A Alemanha, que no início da negociação se manifestou contra a proposta, acabou por ceder, depois de conseguir arrancar “uma série de salvaguardas e mecanismos de monitorização”. Ainda assim, o ministro para os Assuntos Económicos e Acção Climática, Robert Habeck, não deixou de dar conta do seu “cepticismo” de que “um mecanismo para limitar o preço do gás seja o caminho certo”. “Mas agora concordámos com isto, por isso está tudo bem”, observou.

Num reconhecimento dos potenciais riscos associados a uma intervenção no funcionamento do mercado, a França propôs um compasso de espera na entrada em vigor do mecanismo, para que a ACER possa levar a cabo um estudo de impacto — será a 15 de Fevereiro e já não a 1 de Janeiro, como previa a Comissão.
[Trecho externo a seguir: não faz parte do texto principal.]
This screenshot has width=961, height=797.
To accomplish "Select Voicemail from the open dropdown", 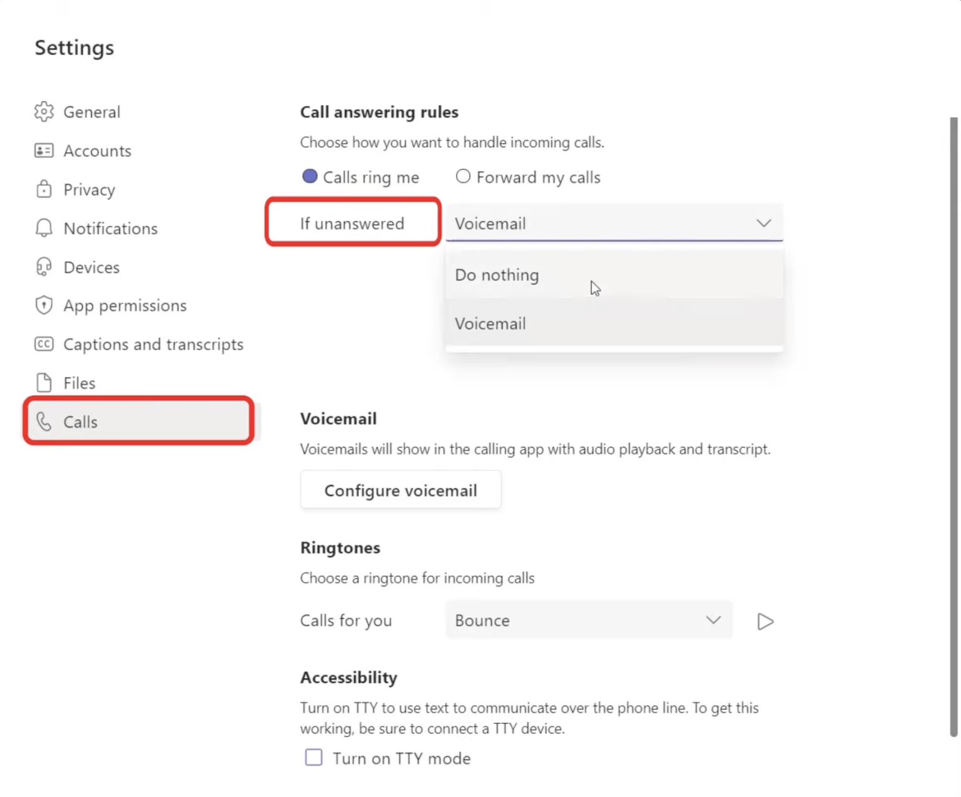I will [x=491, y=324].
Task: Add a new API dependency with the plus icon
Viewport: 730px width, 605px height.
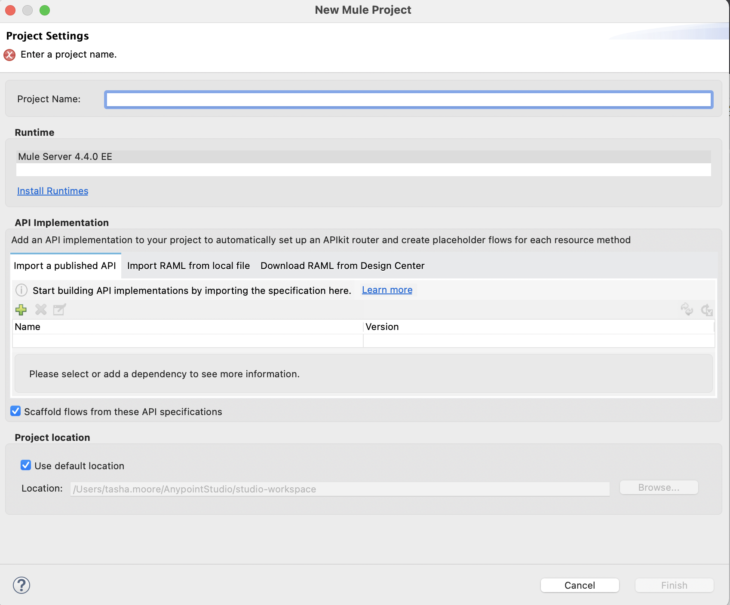Action: pyautogui.click(x=21, y=309)
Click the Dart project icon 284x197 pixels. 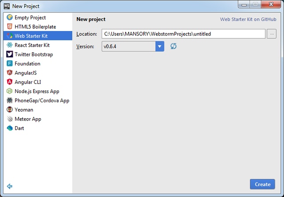pyautogui.click(x=10, y=128)
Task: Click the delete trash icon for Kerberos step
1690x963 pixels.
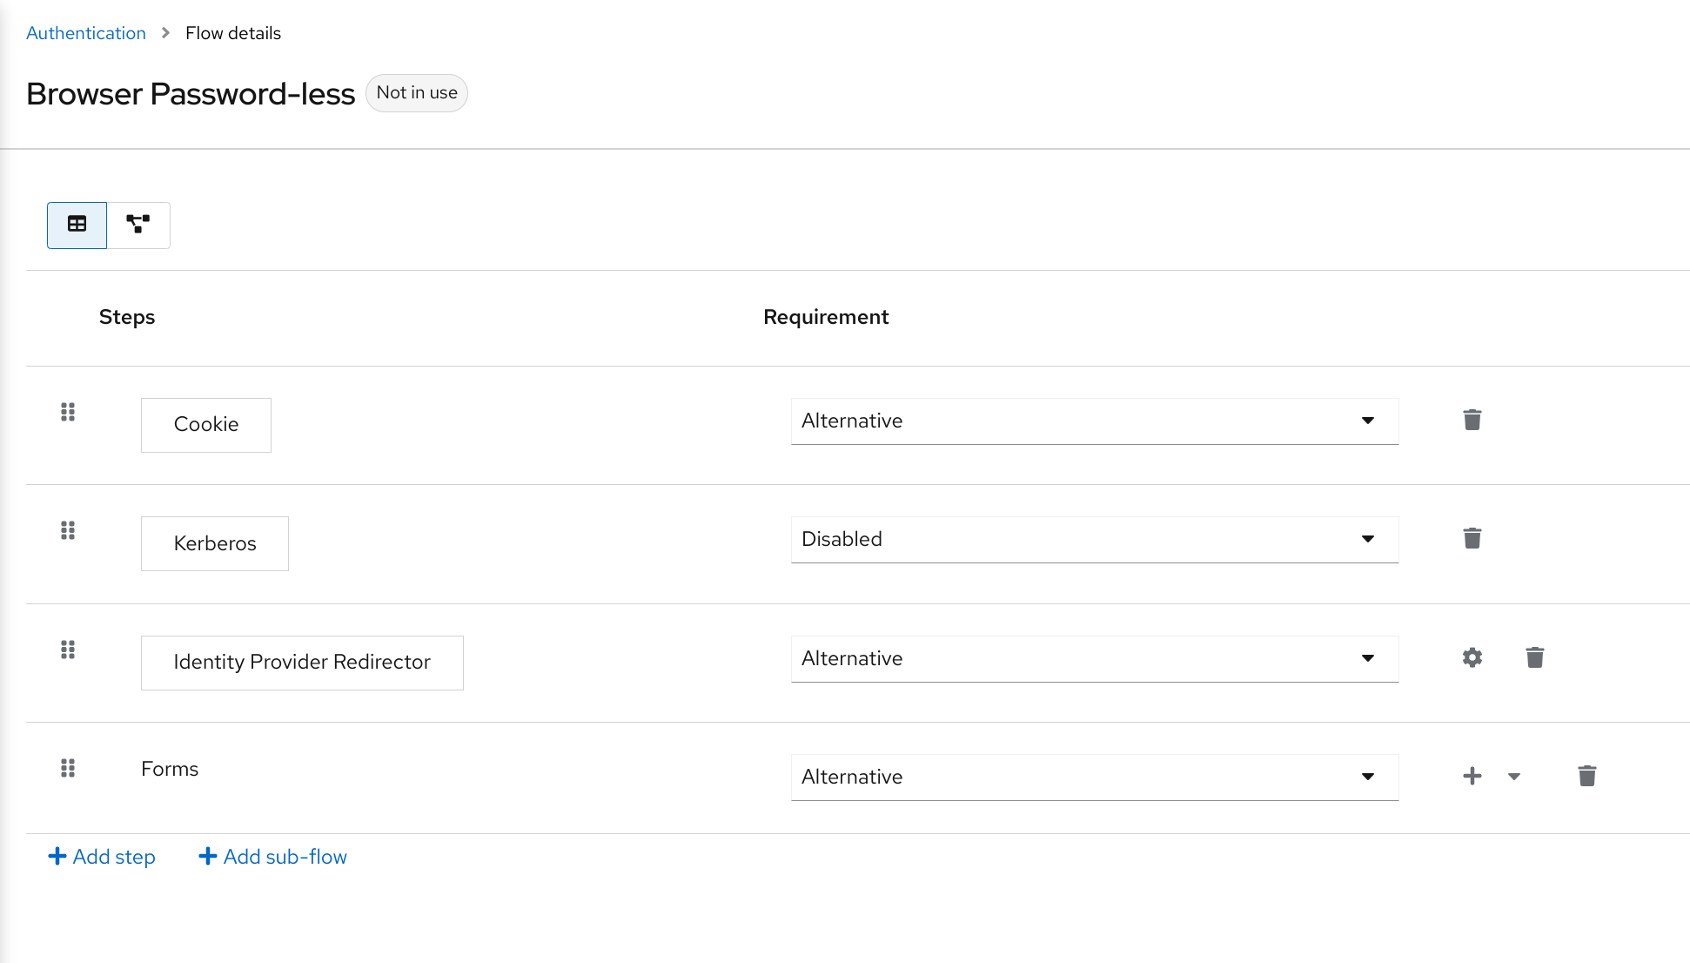Action: [1472, 538]
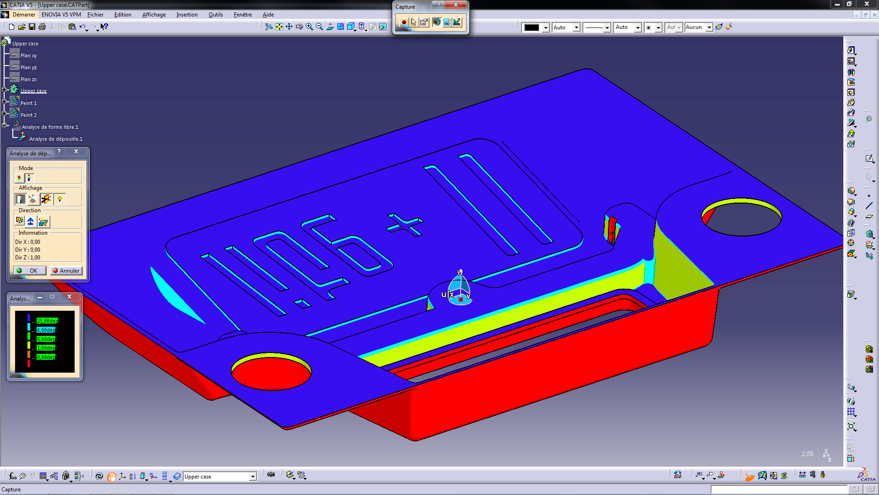
Task: Click the Annuler button
Action: click(x=66, y=270)
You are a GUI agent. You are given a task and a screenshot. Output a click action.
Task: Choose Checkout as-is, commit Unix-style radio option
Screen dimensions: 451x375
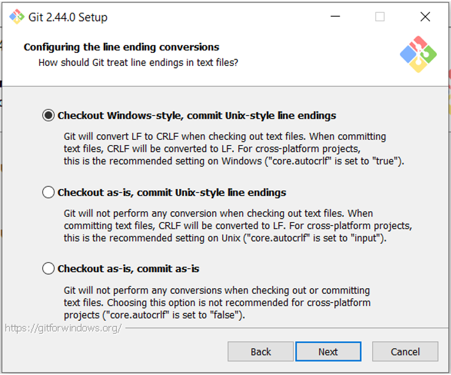[48, 192]
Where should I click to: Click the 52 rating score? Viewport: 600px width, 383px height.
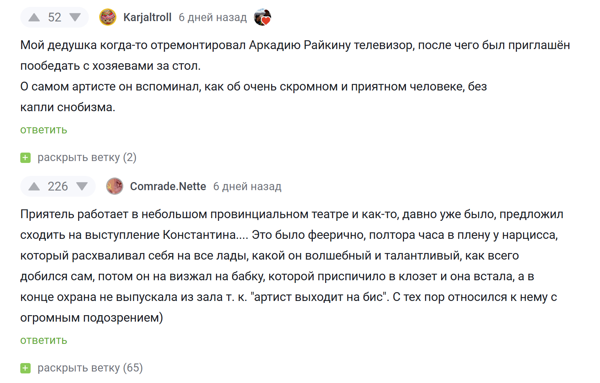54,17
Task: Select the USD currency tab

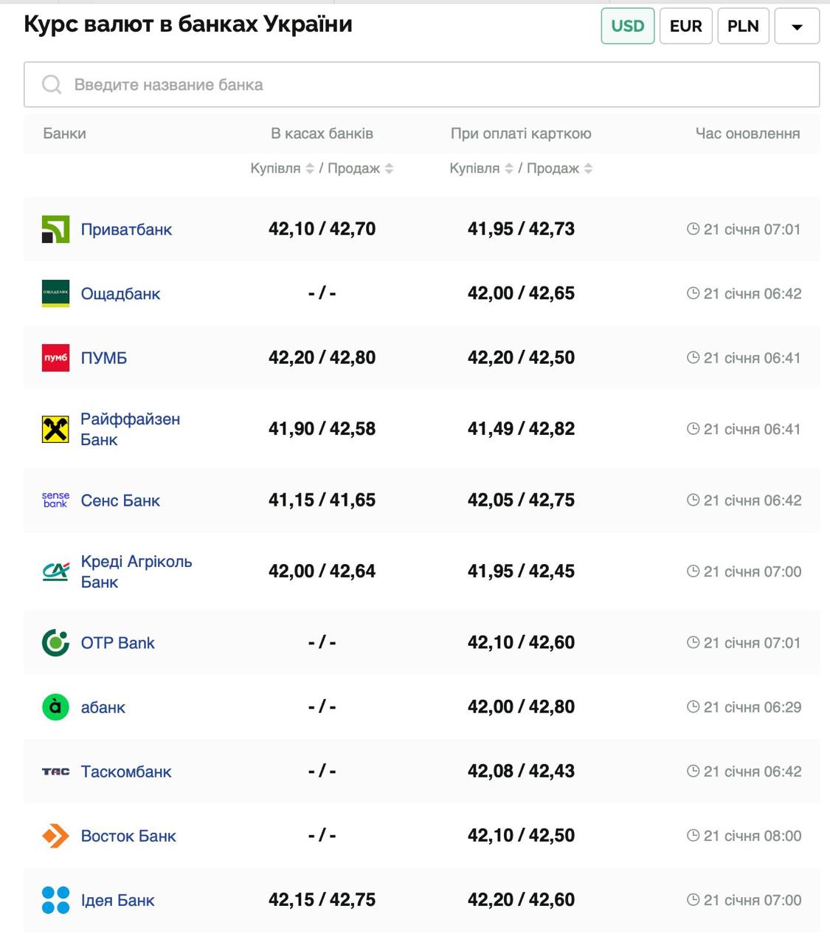Action: (x=627, y=27)
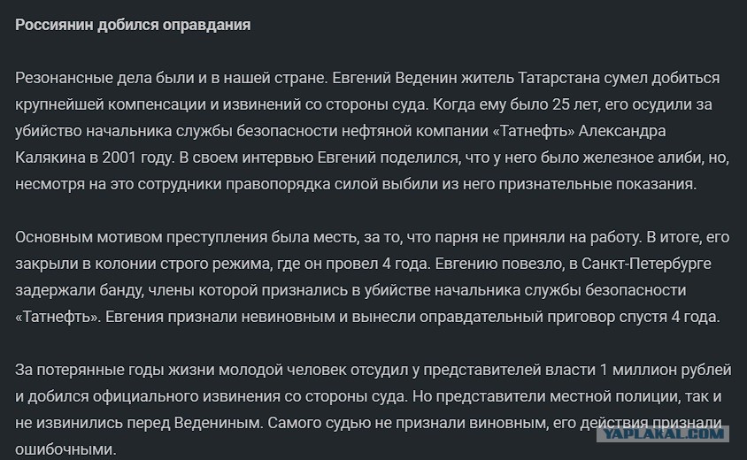Click the year '2001' in the text
The image size is (747, 460).
point(119,157)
Desfeito o impasse quanto ao mecanismo de correcção de preços, adoptado por maioria qualificada com o voto contra da Hungria e a abstenção da Áustria e dos Países Baixos, os ministros da Energia aprovaram outros dois textos legislativos que tinham ficado “pendurados” enquanto não se resolvia a questão do tecto máximo para o gás. Um tem que ver com a agregação da procura e a compra conjunta de gás, através de uma nova plataforma europeia que negociará pelo menos 15% da capacidade nacional de armazenamento de cada Estado-membro interessado em participar (a adesão a este esquema de aquisição conjunta em consórcio é voluntária).

Essa proposta define ainda um quadro genérico para a solidariedade entre os Estados-membros, que terão regras uniformes para a partilha de reservas de gás em situações de crise como disrupção do mercado ou interrupção do fornecimento.

O outro regulamento que também recebeu luz verde (ainda que com a abstenção da Hungria) diz respeito à aceleração do licenciamento de projectos de energias renováveis.